Healthy reefs with more corals and fish generate predictably greater levels of noise, according to researchers working in Panama. This has important implications for understanding the behaviour of young fish, and provides an exciting new approach for monitoring environmental health by listening to reefs.
Contrary to Jacques Cousteau's 'Silent World', coral reefs are surprisingly noisy places, with fish and invertebrates producing clicks and grunts which combine to produce cacophonies of noise. Each reef is subtly different depending on the size and composition of the resident community.
By analysing recordings of coral reefs from the Las Perlas Archipelago in Pacific Panama (Central America), marine biologists have found that some reefs are noisier than others, and these differences in noise provide useful information about the state of the reef. Exeter University PhD student Emma Kennedy and her supervisor Dr Steve Simpson, working with an acoustician Dr Marc Holderied, also from the University of Bristol's School of Biological Sciences, found that healthier reefs were louder, with a clear association between overall noise level generated and the amount of living coral.
A more detailed investigation of the sound produced by some of the reefs showed that lower frequency sounds provided more information on the numbers of fish living on the reef, while the intensity of higher frequency reef sounds gave an indication of coral diversity. This is the first time that a link has been made between noise generated by individual reefs and the specific habitats and communities making up that reef.
Previous work by Dr Steve Simpson has shown that larval fish and corals returning to reefs after spending their first few weeks out in the plankton, search for habitat by listening out for, and moving towards, reef noise. Sound travels well underwater, meaning that noise produced by a reef can propagate several kilometres out to sea.
Dr Simpson said: "This study provides evidence that reef generated sound contains a real richness of information. This would provide fish and invertebrates with the cues they need to assess the quality of potential settlement sites before they can see them, a bit like wandering around a music festival eavesdropping on different bands before choosing where to pitch your tent. It may even provide the information that enables some fish to return to the very reef on which they were originally spawned."
The study also highlights the potential for using audio recordings to monitor the health of reefs. Usually, scientific assessment of reef health requires teams of scuba divers and huge quantities of equipment and so is costly, time consuming and difficult in remote areas. In this study, scientists dropped a cable off the side of the boat with a hydrophone (underwater recording device) attached. A two-minute recording contained enough information to distinguish between reefs. This is a very encouraging find for the development of acoustic recordings as ecological survey or monitoring tools.
The team are hoping that their findings will prompt other scientists to investigate reef sound further.
Emma Kennedy said: "Investigation of the acoustic properties of reefs is a relatively new area of science but already we're realising that there's more to underwater noises than just whale and dolphin communication! Reefs may be broadcasting a lot of information out into the sea that both humans and marine animals could use. We're hoping that our findings will encourage more research into this area, and are excited this might lead to the development of new tools for assessing reef health."
The research was a collaborative effort carried out from the Smithsonian Tropical Research Centre with Dr Hector Guzman (STRI) and Professor Hamish Mair at Heriot-Watt University in Edinburgh.
The research is published in the Journal of Experimental Marine Biology and Ecology, and was funded by Natural Environment Research Council (NERC, UK) grants to Steve Simpson and Emma Kennedy.

+++

ASSIGNMENT
From the reef noise article, extract the passage from "Healthy reefs with" up to and including "the resident community.". The material that comes next is separate from the reef noise article.

GIVEN DATA
+++

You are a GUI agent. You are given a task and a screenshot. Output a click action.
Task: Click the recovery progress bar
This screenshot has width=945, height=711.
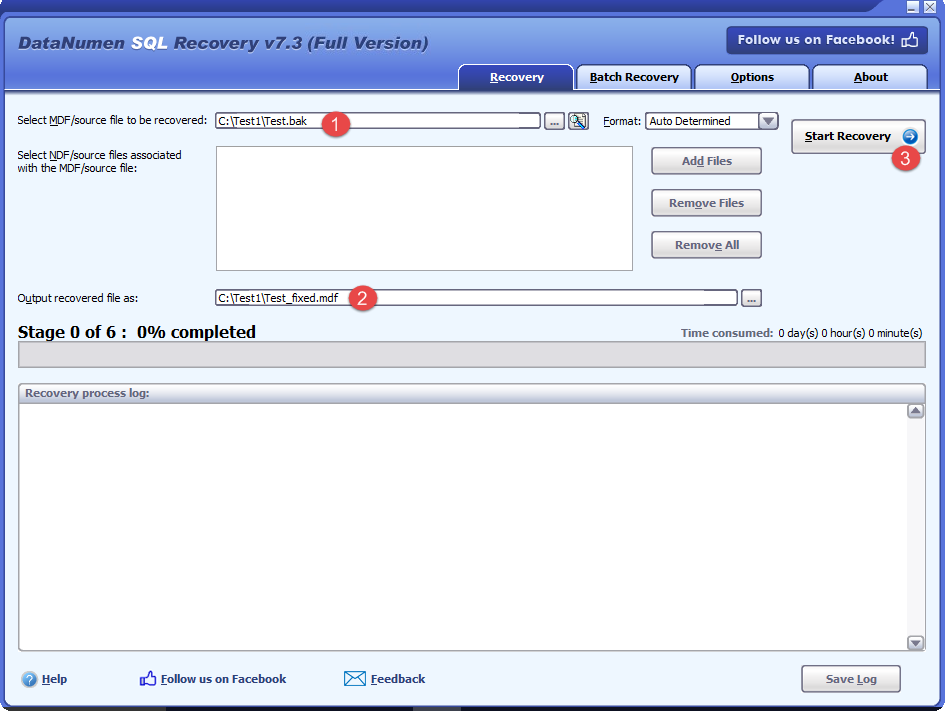click(471, 355)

+++

RESPONSE
Healthy reefs with more corals and fish generate predictably greater levels of noise, according to researchers working in Panama. This has important implications for understanding the behaviour of young fish, and provides an exciting new approach for monitoring environmental health by listening to reefs.
Contrary to Jacques Cousteau's 'Silent World', coral reefs are surprisingly noisy places, with fish and invertebrates producing clicks and grunts which combine to produce cacophonies of noise. Each reef is subtly different depending on the size and composition of the resident community.